Eoliennes de Santerre : une autre façon d'impliquer les particuliers dans la transition énergétique

Photomontage des futures éoliennes sur la plaine du Santerre

Photomontage des futures éoliennes sur la plaine du Santerre

Publié par Esther Bailleul le 07/09/2015

Depuis octobre 2014, les particuliers peuvent investir dans des projets d'énergie renouvelable via des plateformes en ligne de financement participatif. Le premier emprunt lancé par le groupe Valorem sur la plateforme Lendosphère, pour participer au financement de la pré-construction du parc éolien de Santerre en Picardie, visait 60 000 euros. Les citoyens ont suivi, et face à la demande, le montant de l'emprunt a finalement été déplafonné pour atteindre 110 500 euros.

Un outil de financement simple mais encadré

Ces plateformes ont le nouveau statut de conseiller en investissement participatif (CIP) ou d'intermédiaire en financement participatif (IFP). Elles permettent aux citoyens de prêter aux entreprises, sans passer par les banques, et de percevoir des intérêts. Parmi ces plateformes, Lendosphère, au statut d'IFP, est dédiée aux projets de développement durable. En 9 mois d'existence, elle a permis de financer une quinzaine de projets d'énergie renouvelable et de prêter plus d'un million d'euros au total.

Le groupe Valorem a rapidement perçu l'intérêt de ce dispositif de financement. Santerre est le premier projet de l'entreprise à avoir fait l'objet d'une collecte, dès février 2015. Les 110 500 euros levés par Valorem début mars serviront à financer la pré-construction de ce parc éolien.

Un dispositif souple pour le prêteur et l'emprunteur

Sur Lendosphère, il est possible à n'importe quel particulier de prêter entre 50 et 1 000 euros par projet, remboursables entre 2 et 7 ans, pour un taux d'intérêt compris entre 4 et 8 %. De son côté, l'entreprise peut lever entre 30 000 et 1 million d'euros en un mois. Le financement peut intervenir au montage d'un projet par exemple, ou soutenir une entreprise dans son développement lorsqu'un projet immobilise ses fonds. Dans le cas de Santerre, le taux d'intérêt est de 6 % pour les Picards, 5 % pour les autres. « Nous avons décidé d'avantager les riverains, explique Claudio Rumolino, responsable éolien participatif de Valorem. Ça participe à l'acceptabilité locale du projet. L'enjeu est ensuite de décider qui est riverain !»

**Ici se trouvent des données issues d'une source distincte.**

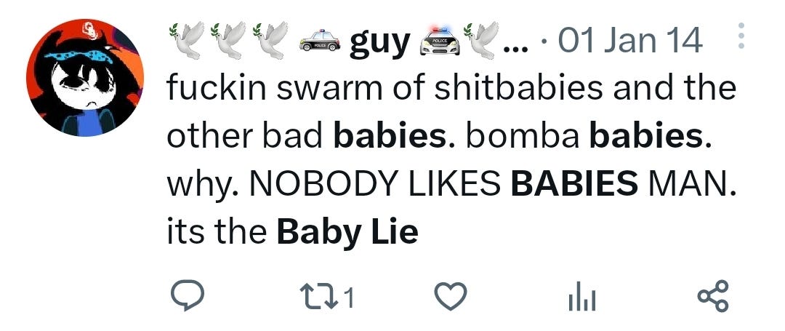Click the bold uppercase "BABIES" word
Screen dimensions: 785x331
pos(574,184)
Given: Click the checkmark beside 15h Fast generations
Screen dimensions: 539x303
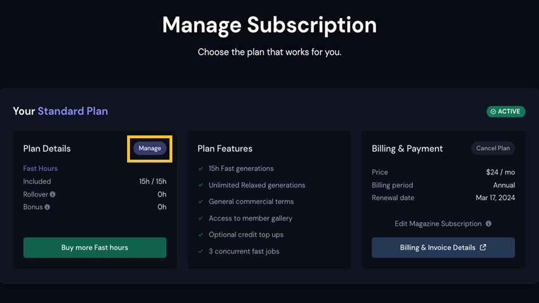Looking at the screenshot, I should 201,168.
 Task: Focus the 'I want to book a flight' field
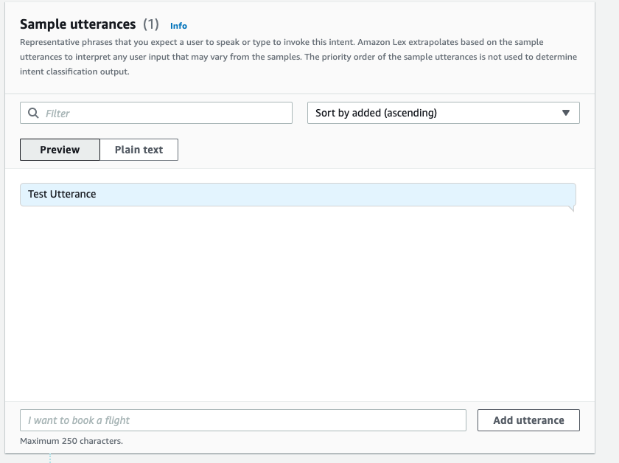243,420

Le taux reste intéressant pour les citoyens même une fois les impôts déduits - et pour Valorem aussi, comparé au coût des autres options de financement. « C'est la solution la plus simple proposer aux citoyens de co-financer les projets. Les retombées économiques sont directes. », indique Laure Verhaeghe, co-fondatrice de Lendosphère. « Il y avait également une forte attente du côté des prêteurs ». En témoigne le succès des premières campagnes : tous les projets présentés ont réussi leur campagne de financement, et 2000 prêteurs sont inscrits sur la plateforme. Côté sécurité, le prêt n'est pas garanti, et un risque de perte existe pour le particulier en cas de faillite de l'entreprise. Lendosphère entend modérer ce risque en choisissant soigneusement les projets. « Nous avons refusé une cinquantaine de projets, essentiellement pour des questions de solvabilité. Et le risque est peu élevé compte tenu de la part du montant emprunté dans le financement global des projets. »

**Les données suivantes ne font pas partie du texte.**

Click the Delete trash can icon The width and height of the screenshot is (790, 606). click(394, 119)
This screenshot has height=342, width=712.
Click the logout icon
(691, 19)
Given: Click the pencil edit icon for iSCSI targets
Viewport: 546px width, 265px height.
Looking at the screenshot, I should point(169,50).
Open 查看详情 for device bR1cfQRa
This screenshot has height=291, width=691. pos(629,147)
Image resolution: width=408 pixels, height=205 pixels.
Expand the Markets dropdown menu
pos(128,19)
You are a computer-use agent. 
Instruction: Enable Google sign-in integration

Participer selon le souhait et les possibilités de chacun

Dans la sphère du financement participatif des énergies renouvelables, le modèle proposé par Lendosphère est différent de celui d'Energie partagée, fonds qui n’investit que dans les projets dont la gouvernance reste entre les mains des particuliers ; ou encore de Lumo, autre plateforme en ligne. Lumo intervient en amont des projets, choisis pour leur ancrage territorial, et propose une épargne de long terme par la souscription d'obligations (conformément à son statut CIP) en substitution d’une partie de la dette bancaire. Un projet proposé par Lumo qui n'a pas permis de collecter le montant prévu verra son prêt bancaire assurer le financement des sommes manquantes, alors que Lendosphère, en accord avec le porteur de projet, annulera l'opération et remboursera les prêteurs.

Le particulier qui souhaite participer au développement des renouvelables peut arbitrer entre les différents systèmes en fonction de sa volonté d'implication, de son capital et de sa capacité à se projeter, une fois averti des conditions spécifiques de chaque modèle. Pour Claudio Rumolino, « dans l'urgence de la transition énergétique, chacun peut opter pour la participation qui lui convient. S'il y a un modèle adapté à ses attentes, pourquoi ne pas l'utiliser ? On peut très bien découpler la gouvernance de l'investissement ».